Regardless, after I saw the movie I wanted to hear more from Dave Dee, Dozy, Beaky, Mick & Tich, but trying to find any of the band’s music is pretty difficult.  This despite the fact that they had several minor hits back in the mid-to-late 1960s.  I was finally able to track down a Greatest Hits compilation on Spotify, a music streaming service I reviewed a while back.  I was pretty stoked to hear more from Dave Dee & Company, so one day while at the gym  I hit “play” and settled into their trippy Who-meets-Beatles sound…I was really digging their music, when this awful sound filled my ears.  There was a terrible synthesizer coupled with an overall stomach-churning  early 1980’s production spilling out of my ear buds.

Now, it’s not uncommon for older bands to include little-heard (or appreciated) “come back” material on their Greatest Hits compilations, so while I was repulsed by what I heard, I wasn’t surprised.  But what  I thought was strange was that, despite being turgid, the song was strangely   familiar.  So familiar, in fact, that I found myself singing along with it.  How did I know this song?  Then it hit me: Cat Stevens.  Dave Dee, Dozy, Beaky, Mick & Tich (or more likely a band comprised of two of those people along with an accompaniment of  replacements) recorded a cover of Cat Stevens classic “Matthew & Sons” in the early 1980s! What?  What on Earth made them pick this song to cover?  And didn’t they know that disco was dead?

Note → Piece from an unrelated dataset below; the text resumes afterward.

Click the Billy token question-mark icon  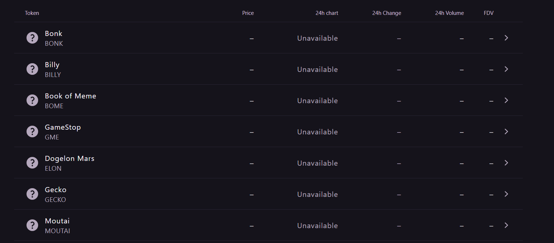click(x=32, y=69)
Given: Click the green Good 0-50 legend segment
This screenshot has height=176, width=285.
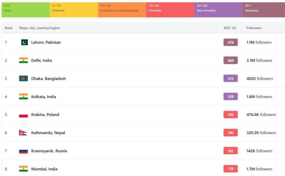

I’m not ashamed to admit that I like Cat Stevens.  That said, I wouldn’t call “Matthew & Sons” a great or terrible song–I probably wouldn’t call it anything, it exists somewhere in between for me.  But this version, this 1980’s abomination by DDDBM&T is pretty much the worst Cat Stevens cover I’ve ever heard.  It’s terrible because it takes a decent enough song and wraps it in a shitty 80’s dance-production.  And it does all this for NO GOOD REASON.  I’m not sure what the hell the band was thinking, there was no way they were deluded enough to actually think kids were going to dance to this….song…in the clubs (right?).  I’m hoping that this song owes it’s existence to super-large mortgage debts or killer coke habits the surviving band members had.

I know there are probably a thousand really awful Cat Stevens covers on YouTube done by amateurs–but don’t you think this is the worst professional Cat Stevens cover of all-time?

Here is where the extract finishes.